Police shocker: No difference between PAP and Government

Sergeant Kenny Quek raised eyebrows in court today when he told the Judge that there was no difference between the PAP and the Government.

This comment was made under questioning from Mr Gandhi Ambalam who, together with Dr Chee Soon Juan Mr Yap Keng Ho, are charged with speaking in public without a licence on 22 Apr 06 during the 2006 general elections in May.

Sgt Quek said that he saw the Defendants “conveying a message to listeners for a period of time” on the said morning and decided to warn the Defendants for committing an offence.

He added that he also heard Mr Ambalam say that he was not going to “apologise to the Government” over the NKF article published in The New Democrat, the SDP’s newspaper.

(This was obviously not true as the Government had not demanded any apology from the SDP over the said article. It was PAP leaders, Mr Lee Kuan Yew and Mr Lee Hsien Loong, who had sued the SDP, not the Singapore Government).

Mr Ambalam then asked the police witness whether he knew the difference between the PAP and the Government, to which the officer replied that there was none. This drew an audible chuckle from those present in the courtroom.

“That’s the kind of education system we have here,” Mr Ambalam lamented.

Dr Chee then picked up the point during his cross-examination and told Sgt Quek that since the witness was a police officer, he was also a Government servant.

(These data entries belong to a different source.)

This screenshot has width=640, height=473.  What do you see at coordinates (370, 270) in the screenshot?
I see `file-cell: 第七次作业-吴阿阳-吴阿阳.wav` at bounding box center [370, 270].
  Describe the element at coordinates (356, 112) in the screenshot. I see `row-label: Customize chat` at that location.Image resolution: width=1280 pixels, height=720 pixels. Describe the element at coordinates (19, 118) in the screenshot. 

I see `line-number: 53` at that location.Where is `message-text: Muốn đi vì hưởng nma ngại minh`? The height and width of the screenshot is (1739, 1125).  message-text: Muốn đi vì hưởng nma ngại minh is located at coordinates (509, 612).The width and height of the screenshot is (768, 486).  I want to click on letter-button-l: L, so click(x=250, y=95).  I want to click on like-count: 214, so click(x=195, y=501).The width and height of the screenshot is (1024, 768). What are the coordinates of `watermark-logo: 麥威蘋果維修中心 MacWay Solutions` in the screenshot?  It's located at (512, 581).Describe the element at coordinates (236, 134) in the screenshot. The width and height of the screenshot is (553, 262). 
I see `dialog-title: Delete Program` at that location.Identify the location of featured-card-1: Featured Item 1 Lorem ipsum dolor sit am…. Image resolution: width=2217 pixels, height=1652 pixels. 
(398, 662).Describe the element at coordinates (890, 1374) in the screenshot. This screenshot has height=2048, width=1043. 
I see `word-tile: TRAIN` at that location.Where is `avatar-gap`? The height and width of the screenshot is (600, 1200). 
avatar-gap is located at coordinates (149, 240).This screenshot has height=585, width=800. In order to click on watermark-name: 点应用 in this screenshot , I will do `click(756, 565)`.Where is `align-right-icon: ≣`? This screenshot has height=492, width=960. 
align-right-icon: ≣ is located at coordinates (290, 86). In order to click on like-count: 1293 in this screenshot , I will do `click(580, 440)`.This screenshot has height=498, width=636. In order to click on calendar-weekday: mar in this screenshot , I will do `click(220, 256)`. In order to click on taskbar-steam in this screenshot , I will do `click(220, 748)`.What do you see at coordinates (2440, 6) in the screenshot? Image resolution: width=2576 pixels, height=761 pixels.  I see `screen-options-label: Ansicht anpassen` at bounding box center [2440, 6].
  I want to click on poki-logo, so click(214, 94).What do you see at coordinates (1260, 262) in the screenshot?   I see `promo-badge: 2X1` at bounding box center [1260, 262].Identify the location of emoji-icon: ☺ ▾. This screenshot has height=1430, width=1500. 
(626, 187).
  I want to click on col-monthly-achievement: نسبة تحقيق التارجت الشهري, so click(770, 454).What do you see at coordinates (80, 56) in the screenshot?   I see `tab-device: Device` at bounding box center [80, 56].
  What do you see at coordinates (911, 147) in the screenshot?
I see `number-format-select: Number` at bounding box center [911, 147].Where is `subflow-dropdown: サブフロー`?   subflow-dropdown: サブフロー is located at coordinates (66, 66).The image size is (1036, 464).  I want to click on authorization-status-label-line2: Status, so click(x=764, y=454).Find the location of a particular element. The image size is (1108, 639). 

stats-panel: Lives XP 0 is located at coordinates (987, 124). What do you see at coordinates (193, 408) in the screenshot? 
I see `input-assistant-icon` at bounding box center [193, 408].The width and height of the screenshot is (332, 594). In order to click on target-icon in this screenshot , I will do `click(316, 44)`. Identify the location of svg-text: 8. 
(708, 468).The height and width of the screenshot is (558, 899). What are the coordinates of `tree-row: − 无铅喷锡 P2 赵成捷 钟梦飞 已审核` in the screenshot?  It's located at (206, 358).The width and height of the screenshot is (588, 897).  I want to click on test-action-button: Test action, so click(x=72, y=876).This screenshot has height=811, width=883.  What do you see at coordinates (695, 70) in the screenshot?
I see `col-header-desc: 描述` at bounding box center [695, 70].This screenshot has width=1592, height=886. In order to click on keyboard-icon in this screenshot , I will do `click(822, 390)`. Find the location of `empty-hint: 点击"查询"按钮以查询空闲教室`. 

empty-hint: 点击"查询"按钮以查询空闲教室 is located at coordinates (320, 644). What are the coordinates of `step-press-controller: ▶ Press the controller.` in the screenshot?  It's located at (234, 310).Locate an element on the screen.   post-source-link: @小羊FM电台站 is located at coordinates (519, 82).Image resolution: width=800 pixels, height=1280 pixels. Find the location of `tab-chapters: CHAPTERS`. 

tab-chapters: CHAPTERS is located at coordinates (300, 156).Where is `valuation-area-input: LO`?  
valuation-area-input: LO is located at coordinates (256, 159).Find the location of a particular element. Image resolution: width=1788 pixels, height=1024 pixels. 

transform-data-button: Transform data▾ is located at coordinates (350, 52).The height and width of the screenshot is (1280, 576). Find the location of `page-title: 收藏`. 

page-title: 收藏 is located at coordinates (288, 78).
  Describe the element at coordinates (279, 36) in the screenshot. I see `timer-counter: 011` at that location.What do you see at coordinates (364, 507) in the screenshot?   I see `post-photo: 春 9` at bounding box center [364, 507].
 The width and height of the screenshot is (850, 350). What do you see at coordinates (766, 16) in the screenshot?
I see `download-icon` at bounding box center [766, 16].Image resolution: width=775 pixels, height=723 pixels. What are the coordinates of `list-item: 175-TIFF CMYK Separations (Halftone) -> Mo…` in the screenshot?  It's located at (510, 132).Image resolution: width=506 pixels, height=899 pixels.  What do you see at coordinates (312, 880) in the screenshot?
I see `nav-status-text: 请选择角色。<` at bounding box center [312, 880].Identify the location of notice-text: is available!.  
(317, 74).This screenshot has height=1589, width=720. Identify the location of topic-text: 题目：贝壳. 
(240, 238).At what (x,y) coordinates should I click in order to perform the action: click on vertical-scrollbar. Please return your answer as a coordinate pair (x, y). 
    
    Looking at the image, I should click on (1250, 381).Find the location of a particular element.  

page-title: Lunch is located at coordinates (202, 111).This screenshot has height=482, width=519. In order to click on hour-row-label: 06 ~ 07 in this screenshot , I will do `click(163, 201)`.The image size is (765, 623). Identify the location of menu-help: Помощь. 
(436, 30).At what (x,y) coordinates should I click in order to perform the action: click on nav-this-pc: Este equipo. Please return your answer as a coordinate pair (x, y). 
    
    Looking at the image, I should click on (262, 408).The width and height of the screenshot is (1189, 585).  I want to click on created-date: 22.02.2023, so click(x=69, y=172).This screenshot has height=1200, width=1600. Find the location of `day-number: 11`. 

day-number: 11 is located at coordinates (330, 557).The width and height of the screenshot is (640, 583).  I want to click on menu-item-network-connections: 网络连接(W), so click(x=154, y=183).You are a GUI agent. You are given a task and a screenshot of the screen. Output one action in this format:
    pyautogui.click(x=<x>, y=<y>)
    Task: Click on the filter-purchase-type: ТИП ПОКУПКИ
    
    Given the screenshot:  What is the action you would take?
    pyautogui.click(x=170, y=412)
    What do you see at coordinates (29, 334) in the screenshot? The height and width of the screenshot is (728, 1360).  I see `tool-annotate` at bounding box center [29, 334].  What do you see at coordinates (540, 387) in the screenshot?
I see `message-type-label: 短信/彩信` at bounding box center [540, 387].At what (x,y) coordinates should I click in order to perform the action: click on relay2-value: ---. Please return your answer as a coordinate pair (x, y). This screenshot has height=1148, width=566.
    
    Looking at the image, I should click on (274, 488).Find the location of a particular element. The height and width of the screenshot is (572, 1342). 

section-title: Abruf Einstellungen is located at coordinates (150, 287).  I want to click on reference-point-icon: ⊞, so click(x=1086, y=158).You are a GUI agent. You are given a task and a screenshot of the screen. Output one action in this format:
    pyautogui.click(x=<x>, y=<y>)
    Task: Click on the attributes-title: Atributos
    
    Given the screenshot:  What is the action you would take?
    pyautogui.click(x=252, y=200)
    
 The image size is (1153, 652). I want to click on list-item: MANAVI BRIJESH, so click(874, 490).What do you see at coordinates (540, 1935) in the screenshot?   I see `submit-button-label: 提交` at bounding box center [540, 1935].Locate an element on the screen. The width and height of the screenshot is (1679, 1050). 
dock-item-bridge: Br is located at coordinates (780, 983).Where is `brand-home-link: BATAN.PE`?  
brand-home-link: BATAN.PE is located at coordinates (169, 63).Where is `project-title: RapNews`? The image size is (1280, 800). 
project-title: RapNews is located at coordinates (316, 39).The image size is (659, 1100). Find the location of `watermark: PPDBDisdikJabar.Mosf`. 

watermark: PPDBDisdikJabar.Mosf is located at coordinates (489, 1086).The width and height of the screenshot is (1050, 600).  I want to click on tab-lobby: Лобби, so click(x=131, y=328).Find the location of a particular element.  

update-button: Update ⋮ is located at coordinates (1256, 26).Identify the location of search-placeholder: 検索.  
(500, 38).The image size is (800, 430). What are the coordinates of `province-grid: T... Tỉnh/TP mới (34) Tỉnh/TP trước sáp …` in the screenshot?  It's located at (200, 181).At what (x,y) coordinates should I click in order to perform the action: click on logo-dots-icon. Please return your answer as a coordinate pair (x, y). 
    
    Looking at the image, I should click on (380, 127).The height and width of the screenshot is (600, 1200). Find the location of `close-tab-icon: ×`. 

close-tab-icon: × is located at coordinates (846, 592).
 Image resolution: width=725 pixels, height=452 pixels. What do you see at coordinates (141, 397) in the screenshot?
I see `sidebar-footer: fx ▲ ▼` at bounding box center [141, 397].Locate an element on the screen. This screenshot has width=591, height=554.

By extension, Sgt Quek would see himself as a PAP servant since he saw no difference between the Government and PAP.

The witness then quickly retracted his statement and corrected himself, insisting that the PAP and the Government “were two different matters.”

Even the Judge had to ask the witness to clarify his statement as he had recorded earlier that the witness had said that the two entities were one and the same.

Based on this Dr Chee then proceeded to question the witness on whether the police would have taken action if it had been someone else instead of SDP members who carried out the activity on 22 Apr.

The Judge repeatedly ruled the question irrelevant and refused to allow Dr Chee to adduce evidence that the police had acted in a discriminatory fashion.

“This is especially significant given the fact that Sgt Quek felt that the PAP and the Government are the same political entity,” Dr Chee argued.

It would not be an exaggeration to say that the police, under the instructions of the PAP, decided to take action against the SDP in order to cripple its election effort, Dr Chee pointed.

Under the Constitution, he continued, citizens should all be treated equally under the law and the police had an obligation to be even-handed.

The event had taken place with the elections as a backdrop and that the SDP had wanted to campaign on the sensitive NKF scandal.

The Judge, however, remained adamant in refusing to allow Dr Chee to pursue this line of questioning.

“If that’s the case, then I have no further questions,” Dr Chee concluded.